Stored items

· · ·

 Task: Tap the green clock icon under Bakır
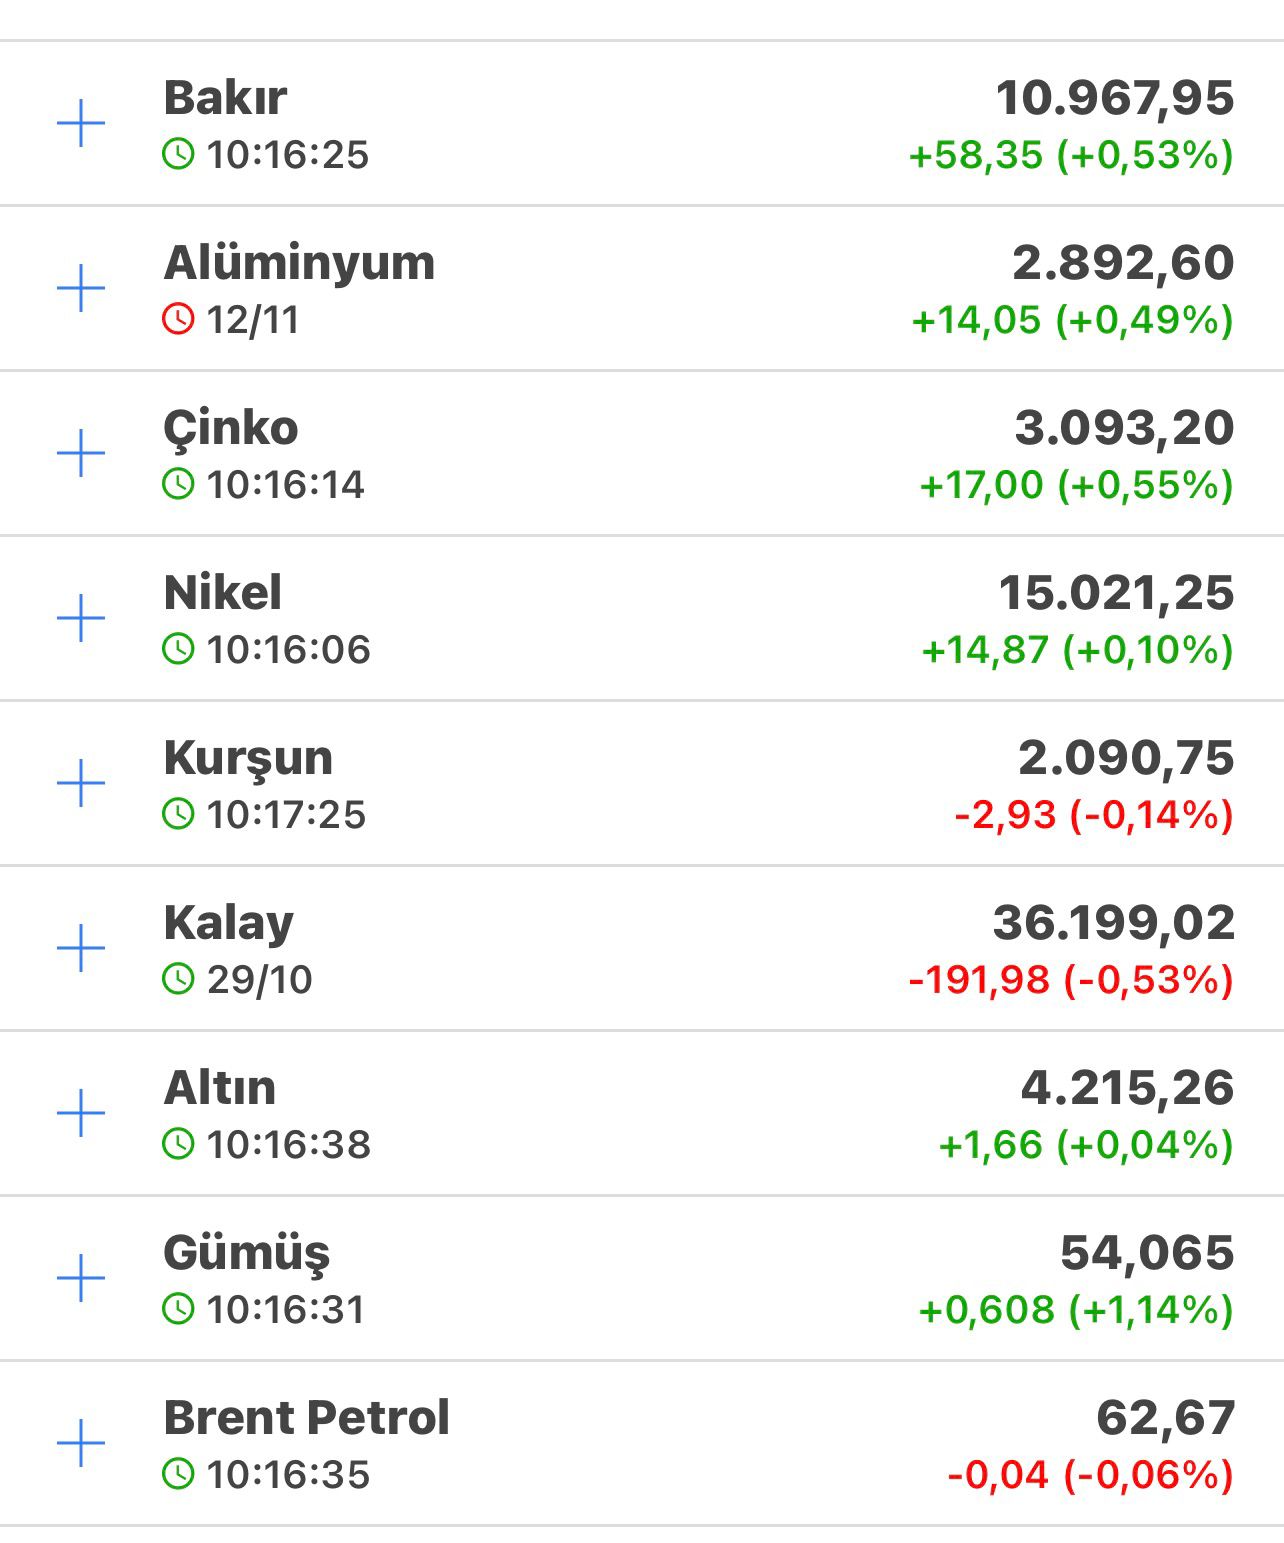tap(178, 155)
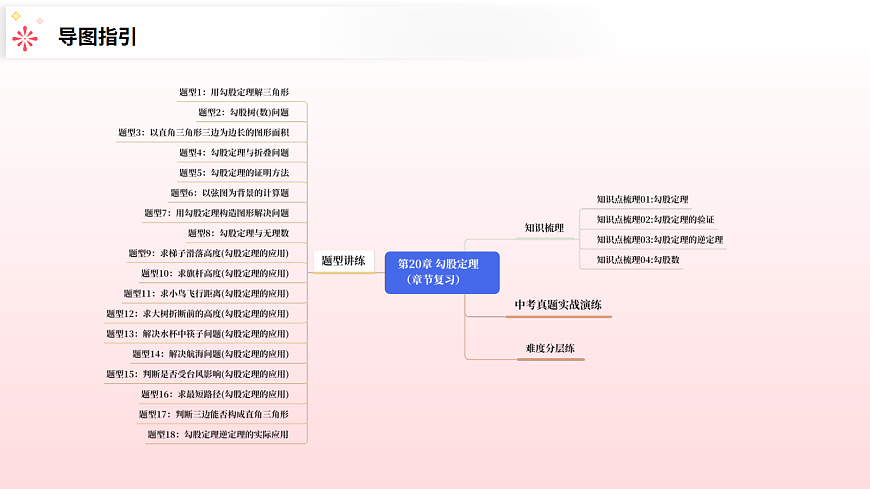The width and height of the screenshot is (870, 489).
Task: Select 题型1: 用勾股定理解三角形
Action: click(x=234, y=92)
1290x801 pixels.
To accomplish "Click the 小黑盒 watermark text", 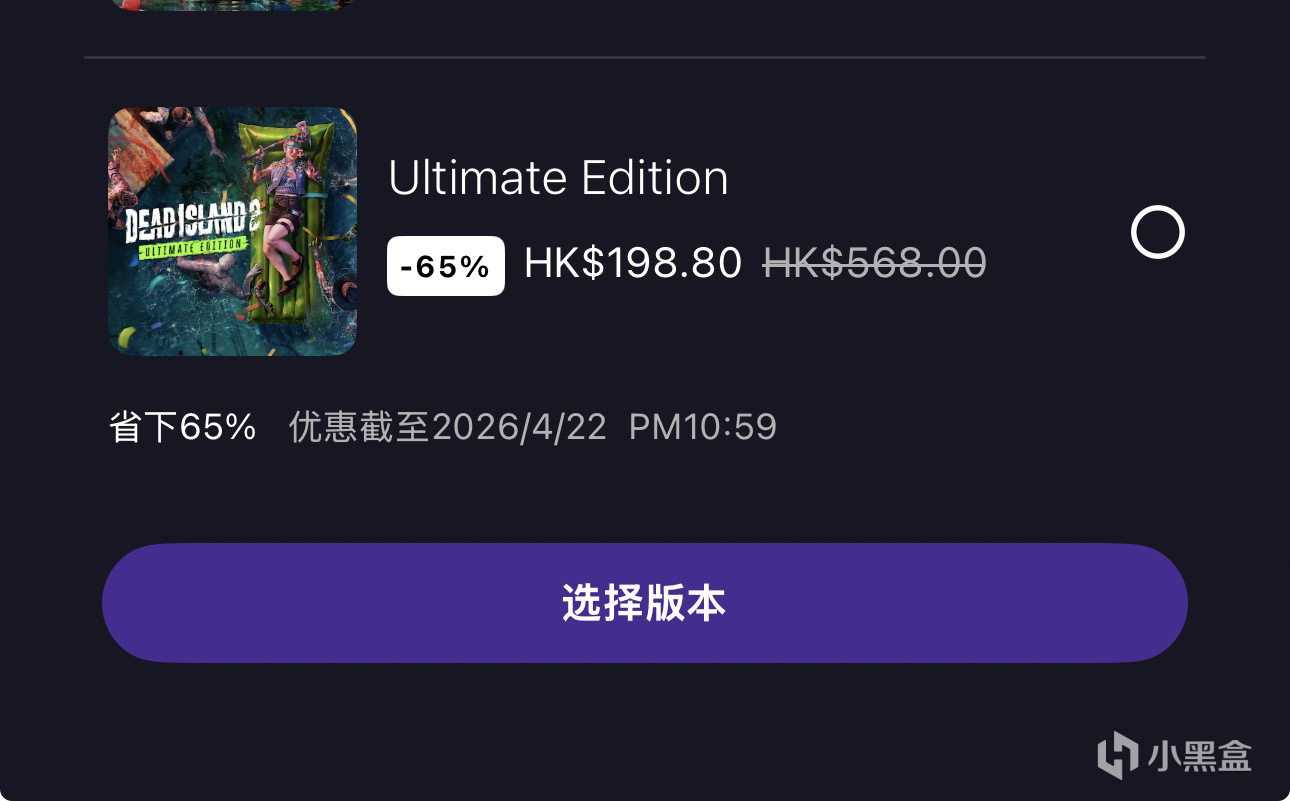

· · ·

▸ What you will do
Repeat the data above exactly, leaving out any pictures it holds.

▸ Output for this task
 Task: Tap the green clock icon under Bakır
tap(178, 155)
The width and height of the screenshot is (870, 489).
Task: Select 题型1: 用勾股定理解三角形
Action: click(x=234, y=92)
1290x801 pixels.
To accomplish "Click the 小黑盒 watermark text", 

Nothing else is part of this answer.